Data for processing Block Start
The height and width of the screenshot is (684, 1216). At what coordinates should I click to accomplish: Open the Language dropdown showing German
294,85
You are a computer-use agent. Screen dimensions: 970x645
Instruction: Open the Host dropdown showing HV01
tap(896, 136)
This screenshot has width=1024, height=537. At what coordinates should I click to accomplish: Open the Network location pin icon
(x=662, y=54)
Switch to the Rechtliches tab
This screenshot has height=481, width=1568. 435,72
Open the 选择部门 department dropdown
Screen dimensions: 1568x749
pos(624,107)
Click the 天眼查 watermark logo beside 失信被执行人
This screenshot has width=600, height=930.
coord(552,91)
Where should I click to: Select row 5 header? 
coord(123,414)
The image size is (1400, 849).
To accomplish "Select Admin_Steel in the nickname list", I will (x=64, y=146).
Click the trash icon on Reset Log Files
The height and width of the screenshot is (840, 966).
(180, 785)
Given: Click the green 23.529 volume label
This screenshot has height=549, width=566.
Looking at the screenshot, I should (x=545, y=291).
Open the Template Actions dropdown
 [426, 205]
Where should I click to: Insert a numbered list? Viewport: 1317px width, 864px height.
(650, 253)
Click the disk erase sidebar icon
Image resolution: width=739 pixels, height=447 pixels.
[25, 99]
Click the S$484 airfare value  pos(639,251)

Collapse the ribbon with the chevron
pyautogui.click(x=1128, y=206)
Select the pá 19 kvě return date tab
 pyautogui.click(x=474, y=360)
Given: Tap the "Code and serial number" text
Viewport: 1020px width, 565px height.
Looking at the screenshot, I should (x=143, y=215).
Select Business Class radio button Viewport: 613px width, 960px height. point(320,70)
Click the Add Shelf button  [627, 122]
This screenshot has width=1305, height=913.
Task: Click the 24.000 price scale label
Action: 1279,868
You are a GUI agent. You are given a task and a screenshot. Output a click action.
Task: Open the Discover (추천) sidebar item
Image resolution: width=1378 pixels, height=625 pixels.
Data for processing Block End
Check each line of the entries for the string "agent". Copy the lines that have it.

▸ **Finished exercise**:
You are a computer-use agent. Screen dimensions: 970x645
You are a GUI agent. You are given a task and a screenshot. Output a click action.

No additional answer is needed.